Passage à examiner:
####

Jean-Claude Delhez
- 10/3/2025 - Depuis 3 ans, le pouvoir politico-médiatique nous répète que la Russie ambitionne d'envahir d'autres pays que l'Ukraine. Certains prétendent même qu'elle veut engloutir l'Europe entière. Beaucoup désignent nommément, aujourd'hui encore, les futures victimes de l'impérialisme russe. Le pays le plus souvent cité ? La Moldavie.
La Moldavie est une petite république coincée entre l'Ukraine et la Roumanie, proche de la mer Noire. La voie directe pour l'atteindre, à partir du front russe, passe par les villes ukrainiennes de Kherson et d'Odessa. Je voudrais, à ce sujet, vous rappeler un événement qui s'est déroulé le 19 octobre 2022, à Kherson justement.
Quand la Russie envahit l'Ukraine, fin février 2022, son armée occupe en quelques jours toute la rive sud du Dniepr, jusqu'à la centrale nucléaire de Zaporija et au barrage hydroélectrique de Khakovka. Elle s'empare également de la ville de Kherson, capitale de province, ainsi que de la campagne qui l'entoure, située de l'autre côté du Dniepr. Puis le front se stabilise. Aujourd'hui encore, il longe le cours du Dniepr sur plusieurs centaines de kilomètres.
Mais, pendant quelques mois, la Russie a disposé de ce que les militaires nomment une tête de pont. Une tête de pont c'est une poche de terrain, de territoire, située au-delà d'un fleuve. C'est une position qui a son importance. En effet, un fleuve est un obstacle. C'est une large tranchée remplie d'eau. Une position défensive idéale. Qui tenterait de le franchir sous le feu de l'ennemi risquerait de subir de lourdes pertes. Par contre, s'il dispose d'une tête de pont sur l'autre rive, il peut attaquer sans avoir à franchir le fleuve.
Deux exemples historiques. En 1944, les Britanniques lancent une offensive contre les Allemands dans les Pays-Bas. Pour s'assurer la possession des ponts sur la Meuse et le Rhin, ils parachutent plusieurs divisions derrière les lignes allemandes. Ils bénéficient ainsi d'une tête de pont à Arnhem. Les Allemands doivent mobiliser plusieurs divisions pour les en repousser et reprendre le contrôle du fleuve. En mai 1940, envahissant la France, l'armée allemande vient longer le cours de la Somme. Elle en profite pour s'emparer de plusieurs têtes de pont au sud du fleuve (Péronne, Amiens...). Dès lors, lorsqu'elle lance son offensive finale, en juin, l'attaque démarre de ces têtes de pont afin de conduire la France à cesser le combat quelques semaines plus tard.

####

Objectif de la tâche: Réécrivez l'extrait du texte sur la Russie et la Moldavie compris entre « La Moldavie est » et « centaines de kilomètres. », inclus, en remplaçant « Dniepr » par « Dnipro ». Les enregistrements n'ont aucun rôle à jouer ici.

####

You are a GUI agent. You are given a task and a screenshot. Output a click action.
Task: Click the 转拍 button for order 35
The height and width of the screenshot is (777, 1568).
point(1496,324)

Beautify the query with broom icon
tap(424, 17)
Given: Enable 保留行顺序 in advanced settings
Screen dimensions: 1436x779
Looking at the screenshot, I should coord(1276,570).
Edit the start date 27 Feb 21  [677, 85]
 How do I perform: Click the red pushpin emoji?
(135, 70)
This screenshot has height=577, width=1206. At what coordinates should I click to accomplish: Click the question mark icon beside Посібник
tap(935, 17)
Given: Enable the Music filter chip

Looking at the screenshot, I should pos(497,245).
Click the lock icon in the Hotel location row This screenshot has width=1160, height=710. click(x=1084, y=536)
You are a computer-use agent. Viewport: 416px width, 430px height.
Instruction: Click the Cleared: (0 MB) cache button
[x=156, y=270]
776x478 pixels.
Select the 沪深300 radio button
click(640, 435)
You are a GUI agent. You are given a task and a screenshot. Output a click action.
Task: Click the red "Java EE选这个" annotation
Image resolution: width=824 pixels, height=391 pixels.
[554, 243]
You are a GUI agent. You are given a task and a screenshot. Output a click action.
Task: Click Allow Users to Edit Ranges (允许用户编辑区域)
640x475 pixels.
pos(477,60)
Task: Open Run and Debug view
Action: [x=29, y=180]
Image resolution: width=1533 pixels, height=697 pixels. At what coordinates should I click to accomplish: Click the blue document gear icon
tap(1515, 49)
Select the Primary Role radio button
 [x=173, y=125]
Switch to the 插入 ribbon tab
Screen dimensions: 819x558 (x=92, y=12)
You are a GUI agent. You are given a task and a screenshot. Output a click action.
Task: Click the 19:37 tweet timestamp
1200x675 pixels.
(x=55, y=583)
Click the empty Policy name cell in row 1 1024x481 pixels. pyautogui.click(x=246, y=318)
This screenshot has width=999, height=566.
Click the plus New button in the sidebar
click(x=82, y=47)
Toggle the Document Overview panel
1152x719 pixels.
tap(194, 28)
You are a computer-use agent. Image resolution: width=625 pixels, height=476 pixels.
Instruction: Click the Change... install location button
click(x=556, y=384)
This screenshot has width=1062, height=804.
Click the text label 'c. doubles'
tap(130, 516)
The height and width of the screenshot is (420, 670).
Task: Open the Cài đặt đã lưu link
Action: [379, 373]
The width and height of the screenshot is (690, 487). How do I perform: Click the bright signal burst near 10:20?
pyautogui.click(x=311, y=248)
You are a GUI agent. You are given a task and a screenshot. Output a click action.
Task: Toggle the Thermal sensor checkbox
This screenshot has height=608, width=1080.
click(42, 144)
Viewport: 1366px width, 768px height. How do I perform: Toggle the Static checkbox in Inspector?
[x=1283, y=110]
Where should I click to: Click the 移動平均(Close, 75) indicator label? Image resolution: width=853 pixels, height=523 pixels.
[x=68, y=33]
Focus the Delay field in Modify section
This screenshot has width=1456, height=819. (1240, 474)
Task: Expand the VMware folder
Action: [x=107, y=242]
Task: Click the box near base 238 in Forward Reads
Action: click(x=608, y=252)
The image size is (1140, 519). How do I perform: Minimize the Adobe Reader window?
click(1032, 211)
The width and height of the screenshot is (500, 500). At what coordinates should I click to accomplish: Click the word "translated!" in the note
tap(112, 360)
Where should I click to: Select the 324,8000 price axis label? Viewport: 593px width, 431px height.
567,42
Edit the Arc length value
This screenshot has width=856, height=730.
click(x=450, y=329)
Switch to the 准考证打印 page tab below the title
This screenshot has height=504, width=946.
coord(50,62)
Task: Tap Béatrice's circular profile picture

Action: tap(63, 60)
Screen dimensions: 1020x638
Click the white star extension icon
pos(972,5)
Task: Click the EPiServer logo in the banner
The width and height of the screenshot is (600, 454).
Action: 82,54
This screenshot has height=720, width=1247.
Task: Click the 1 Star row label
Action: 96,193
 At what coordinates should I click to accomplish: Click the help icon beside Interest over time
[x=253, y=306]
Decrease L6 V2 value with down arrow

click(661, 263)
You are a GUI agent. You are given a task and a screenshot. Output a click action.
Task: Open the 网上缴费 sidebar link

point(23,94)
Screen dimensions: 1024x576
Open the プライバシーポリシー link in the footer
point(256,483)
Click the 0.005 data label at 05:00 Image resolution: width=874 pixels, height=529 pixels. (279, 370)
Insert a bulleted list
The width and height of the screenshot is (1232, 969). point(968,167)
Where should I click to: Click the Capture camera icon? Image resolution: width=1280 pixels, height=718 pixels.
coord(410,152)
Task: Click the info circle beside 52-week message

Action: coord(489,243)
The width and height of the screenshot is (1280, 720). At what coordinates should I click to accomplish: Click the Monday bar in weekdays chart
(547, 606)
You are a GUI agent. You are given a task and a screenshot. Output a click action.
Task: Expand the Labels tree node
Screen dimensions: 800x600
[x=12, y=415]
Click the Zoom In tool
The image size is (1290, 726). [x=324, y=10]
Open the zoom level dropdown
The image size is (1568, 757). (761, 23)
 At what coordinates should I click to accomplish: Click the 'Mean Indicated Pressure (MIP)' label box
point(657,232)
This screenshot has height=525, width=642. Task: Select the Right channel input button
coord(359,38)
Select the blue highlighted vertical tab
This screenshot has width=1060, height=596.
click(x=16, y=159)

####

Réponse au problème:
La Moldavie est une petite république coincée entre l'Ukraine et la Roumanie, proche de la mer Noire. La voie directe pour l'atteindre, à partir du front russe, passe par les villes ukrainiennes de Kherson et d'Odessa. Je voudrais, à ce sujet, vous rappeler un événement qui s'est déroulé le 19 octobre 2022, à Kherson justement.
Quand la Russie envahit l'Ukraine, fin février 2022, son armée occupe en quelques jours toute la rive sud du Dnipro, jusqu'à la centrale nucléaire de Zaporija et au barrage hydroélectrique de Khakovka. Elle s'empare également de la ville de Kherson, capitale de province, ainsi que de la campagne qui l'entoure, située de l'autre côté du Dnipro. Puis le front se stabilise. Aujourd'hui encore, il longe le cours du Dnipro sur plusieurs centaines de kilomètres.